Singapore-headquartered ship design firm SeaTech Solutions, the designer for Singapore's first liquefied natural gas (LNG) powered dual fuel bunkering vessel, believes the republic will be seeing more LNG fuelled ships ordered before the end of 2018.
“We are working with different clients on several projects including smaller LNG carriers and should close these before end of the year,” Prabjot Singh Chopra, VP Technology at SeaTech tells Manifold Times.
Chopra, meanwhile, says many Singapore bunkering operators are still at a wait-and-see stage due to the extremely high incremental costs of ordering LNG dual fuel capable bunkering tankers.
“Everybody is waiting to confirm the availability and pricing of Low Sulphur fuels,” he notes.
“The biggest challenge is to reduce CAPEX and let owners see better returns on investment (ROI) as dual fuelled vessels present high incremental costs. The dual fuelled bunkering tanker may not fetch higher charter rates, and the only cost savings would be due to lower LNG prices.”

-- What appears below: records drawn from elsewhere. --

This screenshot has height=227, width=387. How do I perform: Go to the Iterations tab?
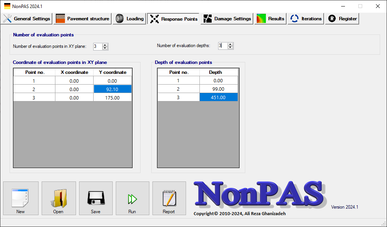pos(306,18)
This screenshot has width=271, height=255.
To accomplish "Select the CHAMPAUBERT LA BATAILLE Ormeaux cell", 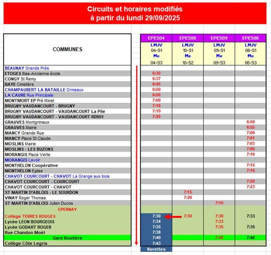I will tap(44, 90).
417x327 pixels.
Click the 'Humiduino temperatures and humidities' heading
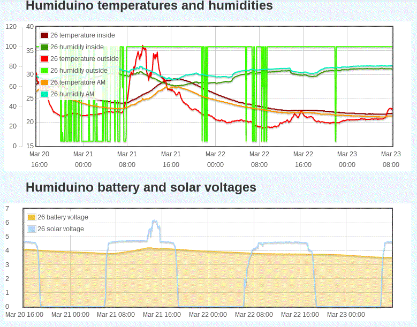(149, 6)
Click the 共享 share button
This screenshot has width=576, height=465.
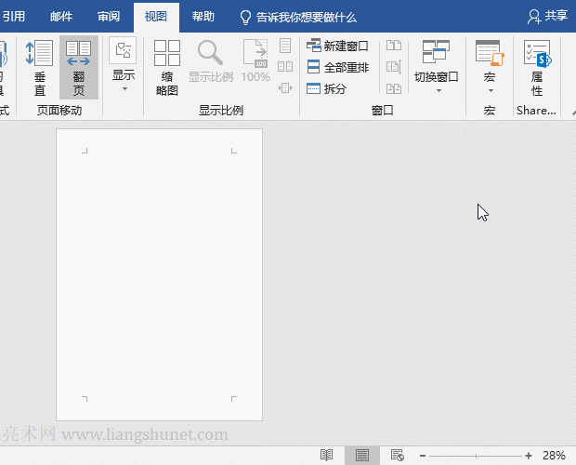(547, 16)
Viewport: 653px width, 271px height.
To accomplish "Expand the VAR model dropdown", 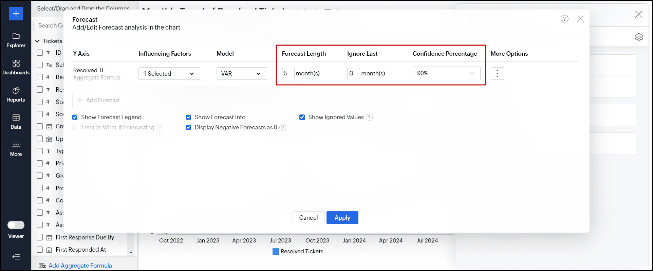I will [x=241, y=74].
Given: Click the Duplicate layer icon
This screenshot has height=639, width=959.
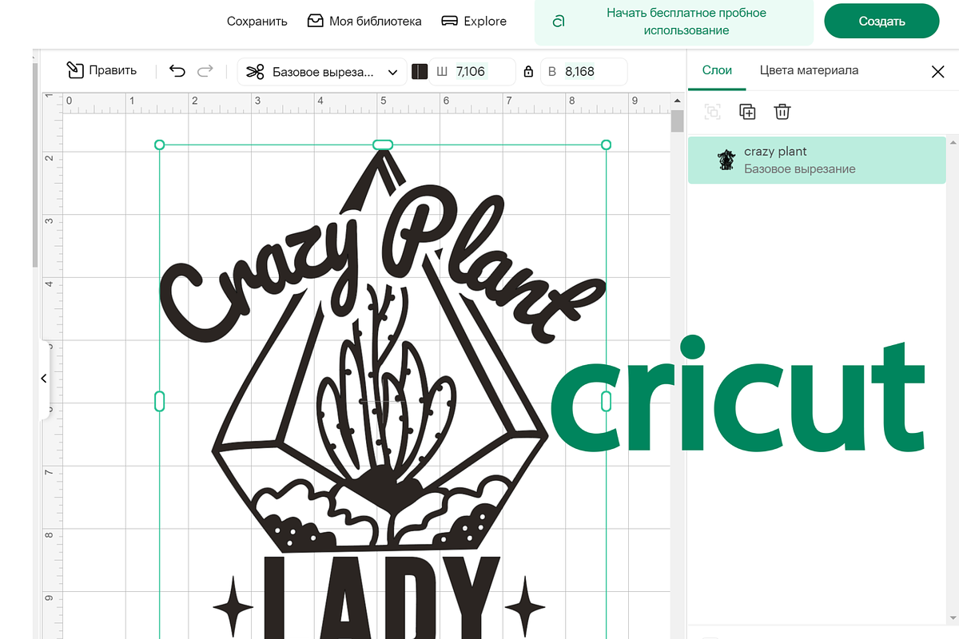Looking at the screenshot, I should (x=747, y=112).
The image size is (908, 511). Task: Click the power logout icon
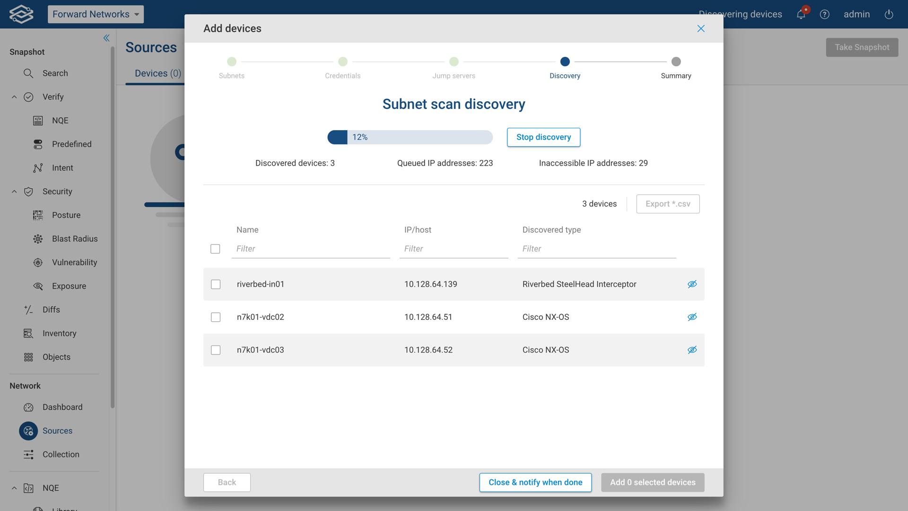point(889,14)
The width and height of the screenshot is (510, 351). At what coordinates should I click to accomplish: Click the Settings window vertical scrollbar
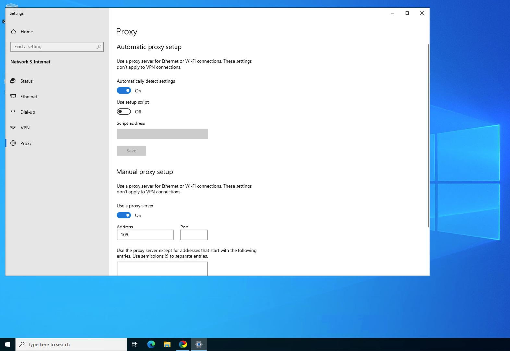click(428, 136)
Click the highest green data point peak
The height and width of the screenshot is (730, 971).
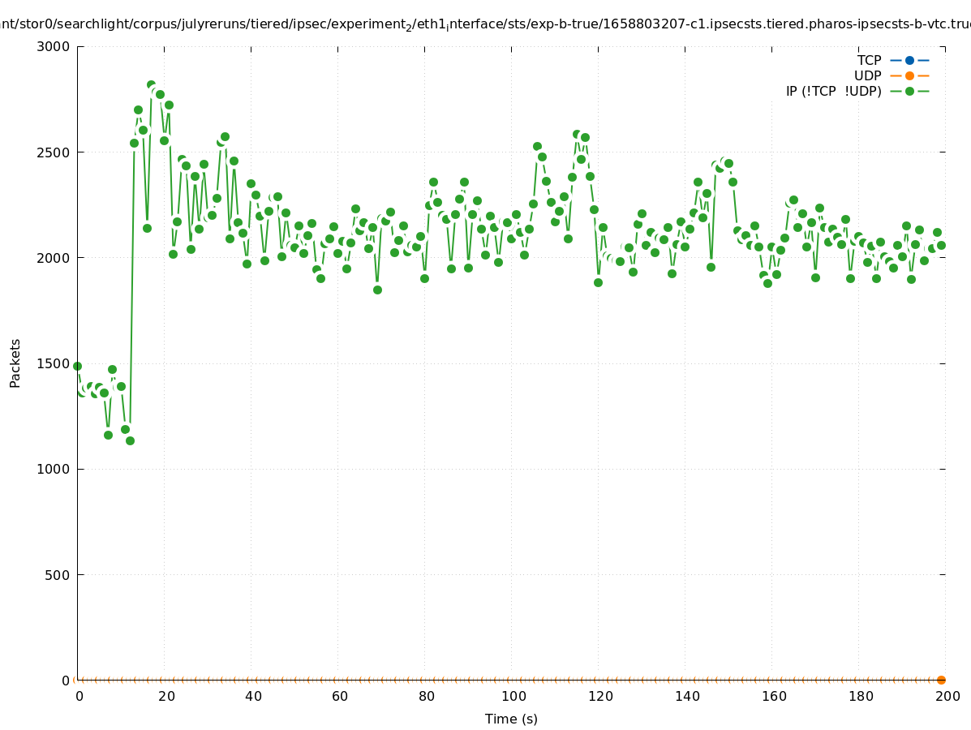click(x=151, y=84)
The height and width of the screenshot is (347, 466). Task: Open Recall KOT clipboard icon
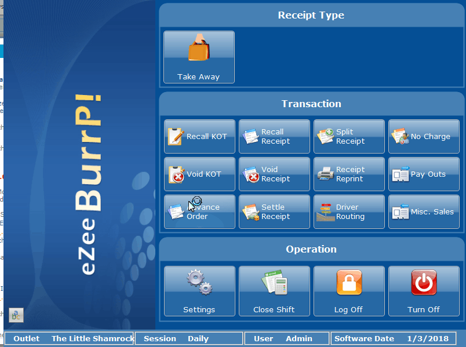pyautogui.click(x=175, y=137)
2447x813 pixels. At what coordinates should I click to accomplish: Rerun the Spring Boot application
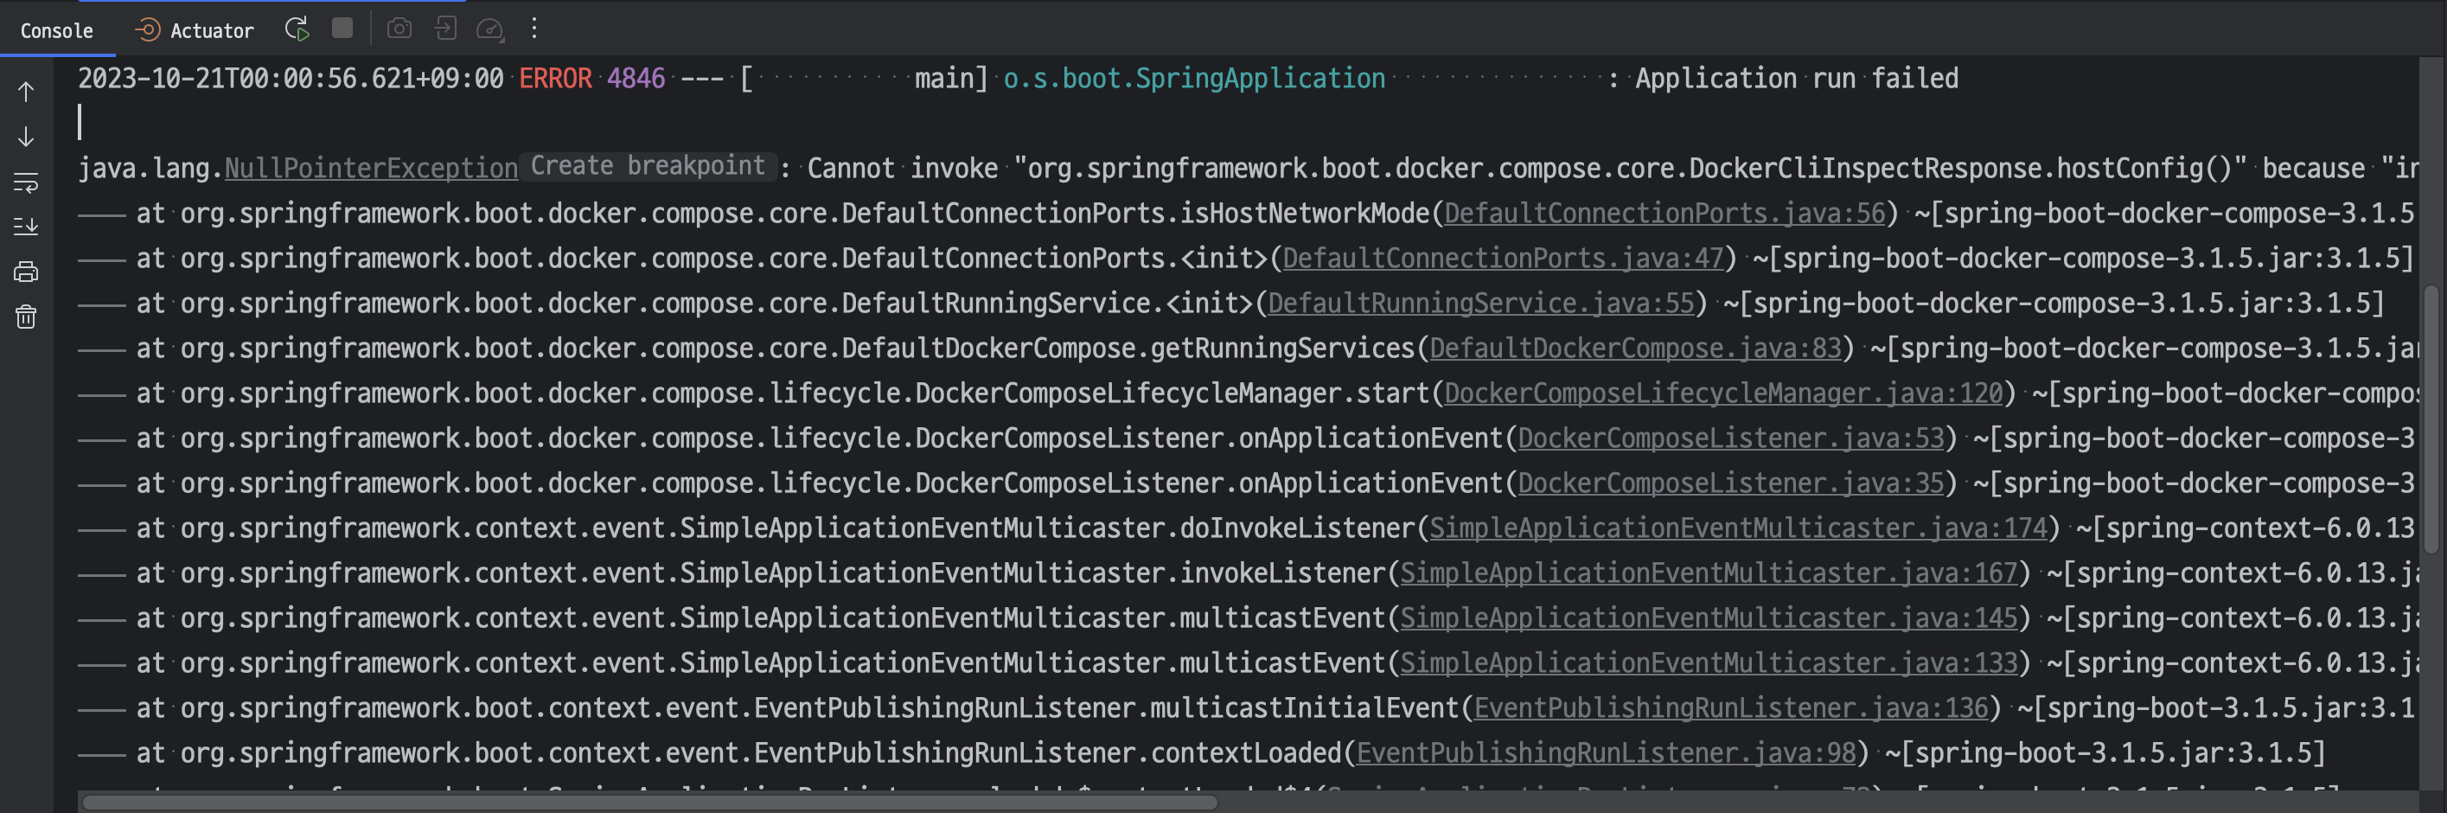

According to Chopra, building a LNG dual fuel vessel that can burn either LNG or marine gas oil (MGO) is between 20 to 25% more expensive compared to a similar vessel purely fuelled by LNG, due to the higher cost of the more expensive dual fuel engines.
However, a dual fuel engine offers flexibility and lower risk as availability and pricing of LNG are still not stable and expected to increase coming 2020. In such a case, the owner may choose to use MGO as a fuel if the price of LNG becomes too high.
The unpredictable LNG price, however, have not deterred some Singapore operators from exploring options for a LNG bunkering vessel capable of delivering LNG as a marine fuel to other dual fuel or pure gas fuel vessels.
“We are currently designing a range of smaller LNG bunkering vessels. The cost to build LNG tankers is high and we are working closely with the LNG system suppliers to integrate and optimise the design for a cost effective solution,” says Chopra.
“For example, building a 7,500 m3 pure LNG bunkering vessel in China will cost in region of USD$35 million,” shares Chopra.
The LNG cargo tanks of a pure LNG bunkering vessel may take up as much as 60% of the total cost of the vessel, he adds.
“We are looking at the same 7,500 m3 newbuild to our design below USD$30 million.
“The 7,500 m3 capacity LNG bunkering vessel will be adequate to deliver LNG to LNG fuelled bunker tankers, tugboats and other small and medium sized LNG fuelled vessels bunkering in Singapore.
“In comparison, the mega LNG-fuelled container vessels would require LNG bunker tankers with capacity of 15,000 to 20,000 m3. This requires a huge investment and a very high risk for any local bunker tanker owner to build a large LNG bunkering tanker without a guaranteed demand. In addition to the high investment and low ROI, the insufficient current demand for LNG bunkers is the second challenge.”
SeaTech Solutions is a vessel design specialist with more than 400 designs built and sailing worldwide. The company designed the world’s first deep sea mining vessel. In addition to Singapore, the firm has offices in China, India, Myanmar, Thailand, Japan, Vietnam, Malaysia and Korea.